About this exercise:
Every line from the one containing "Task: Open the 交易所市 trade market button" through the end of the listing below must be given again exactly, and nothing else; exclude pictures.

Data records:
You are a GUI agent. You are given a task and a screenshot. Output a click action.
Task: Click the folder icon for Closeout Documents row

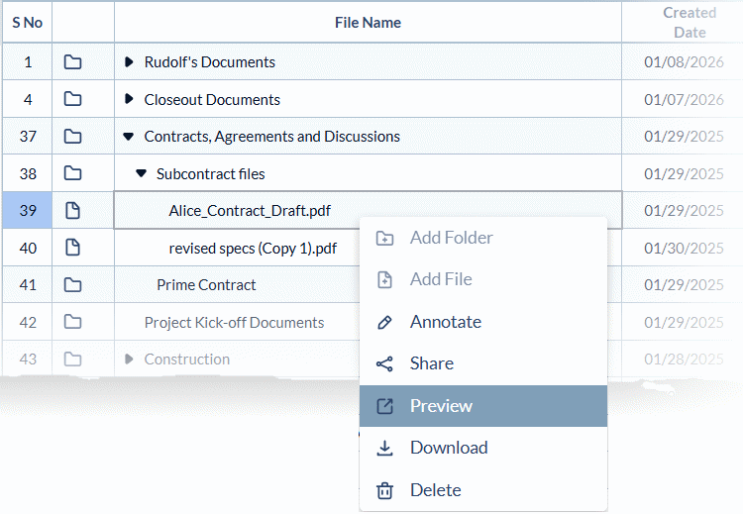pyautogui.click(x=72, y=99)

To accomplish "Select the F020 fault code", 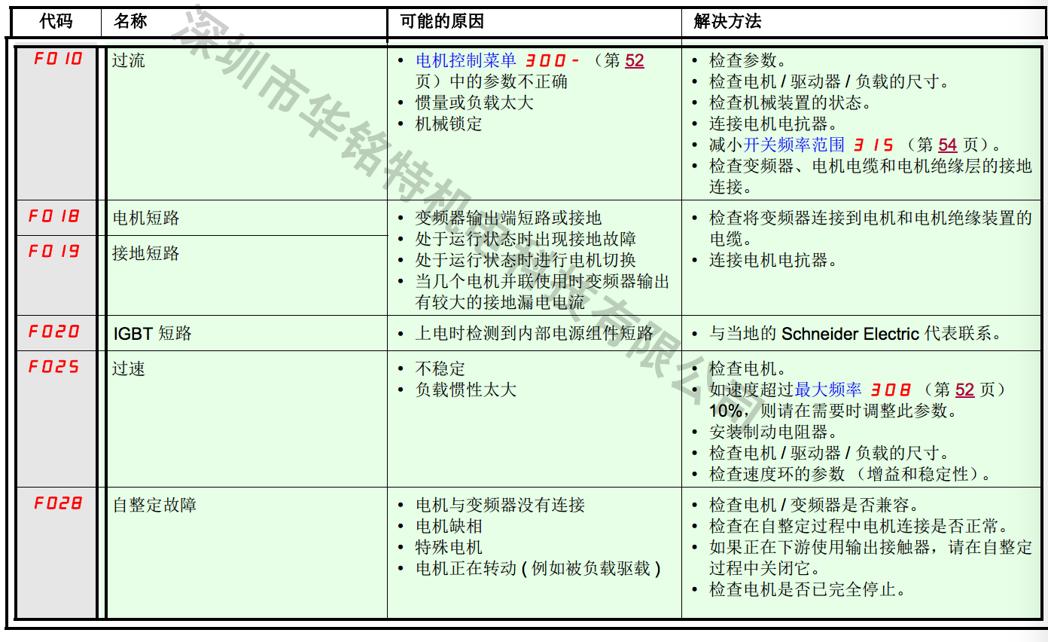I will [53, 332].
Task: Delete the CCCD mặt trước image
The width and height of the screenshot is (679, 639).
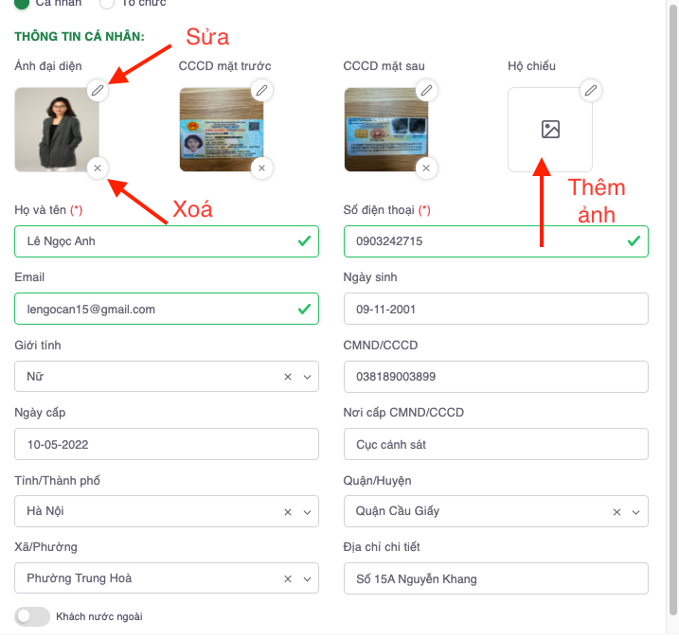Action: click(262, 169)
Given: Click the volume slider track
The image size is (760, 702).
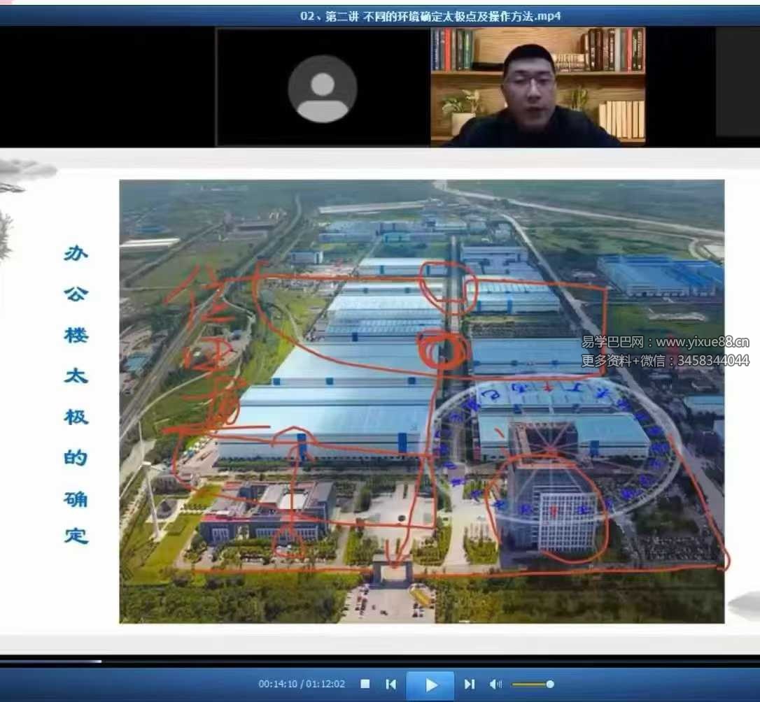Looking at the screenshot, I should (x=528, y=684).
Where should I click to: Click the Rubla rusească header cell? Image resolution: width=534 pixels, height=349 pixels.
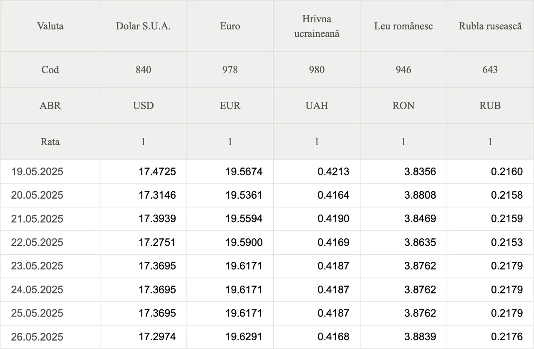tap(490, 26)
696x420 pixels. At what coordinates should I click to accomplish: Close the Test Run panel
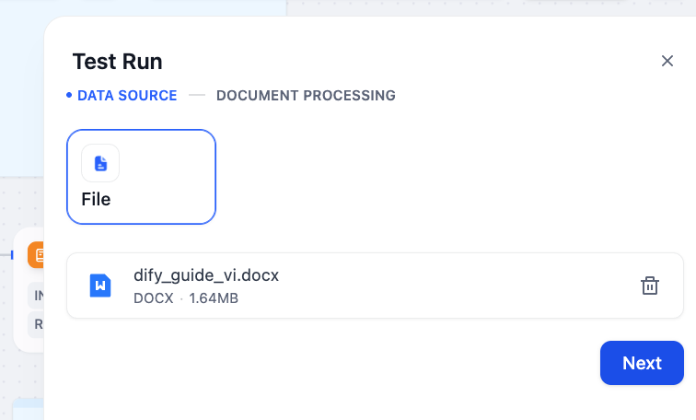667,61
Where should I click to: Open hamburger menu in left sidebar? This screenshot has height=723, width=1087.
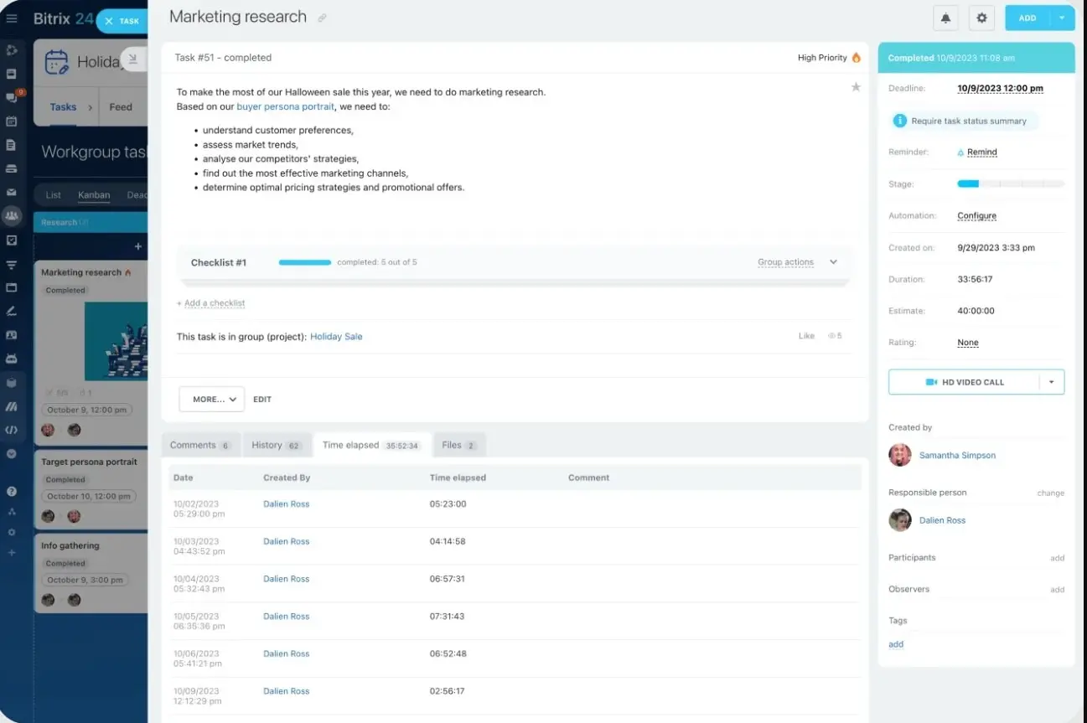coord(12,18)
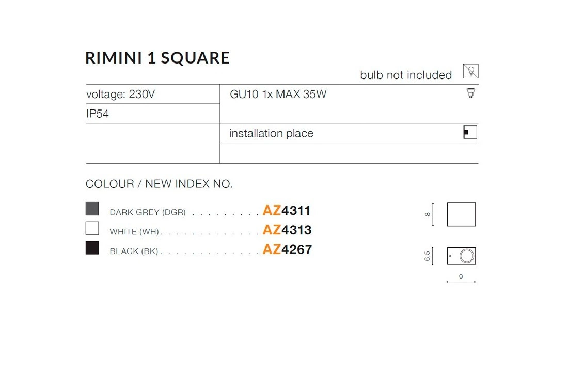
Task: Click the AZ4267 index number
Action: 287,250
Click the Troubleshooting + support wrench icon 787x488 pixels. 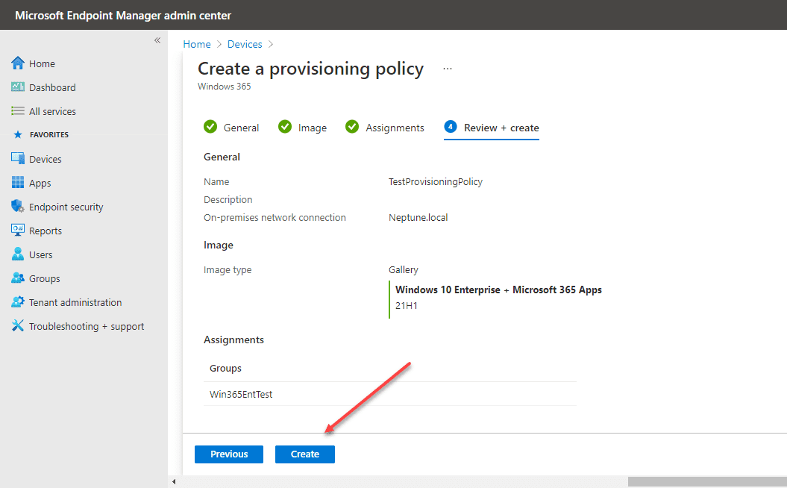coord(18,326)
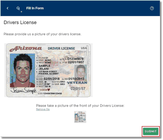The image size is (163, 140).
Task: Click the DRIVER LICENSE title on card
Action: pos(61,48)
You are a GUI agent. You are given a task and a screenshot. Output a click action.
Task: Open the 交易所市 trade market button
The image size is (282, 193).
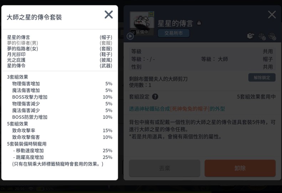pyautogui.click(x=173, y=33)

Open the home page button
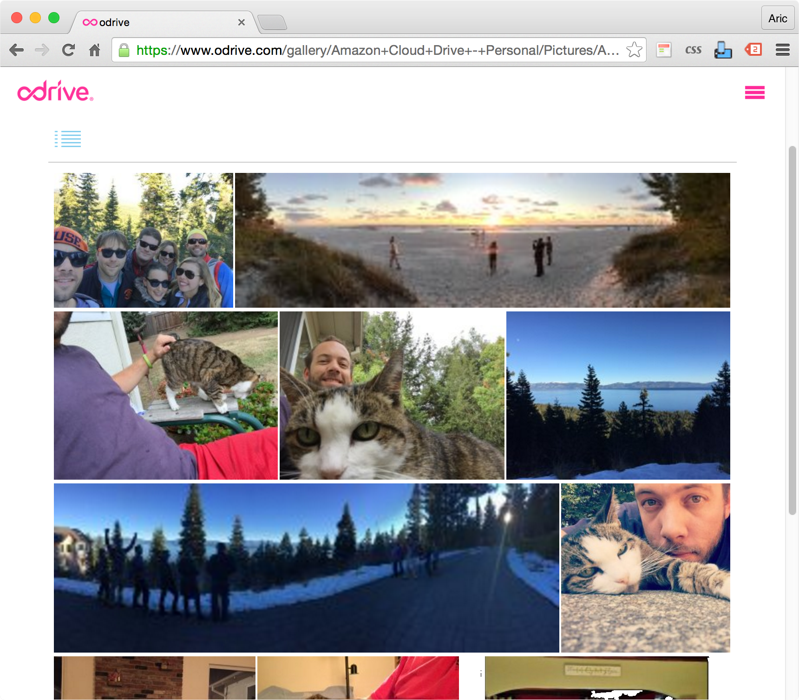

Answer section:
Task: Open the 交易所市 trade market button
The image size is (282, 193).
pyautogui.click(x=173, y=33)

Open the home page button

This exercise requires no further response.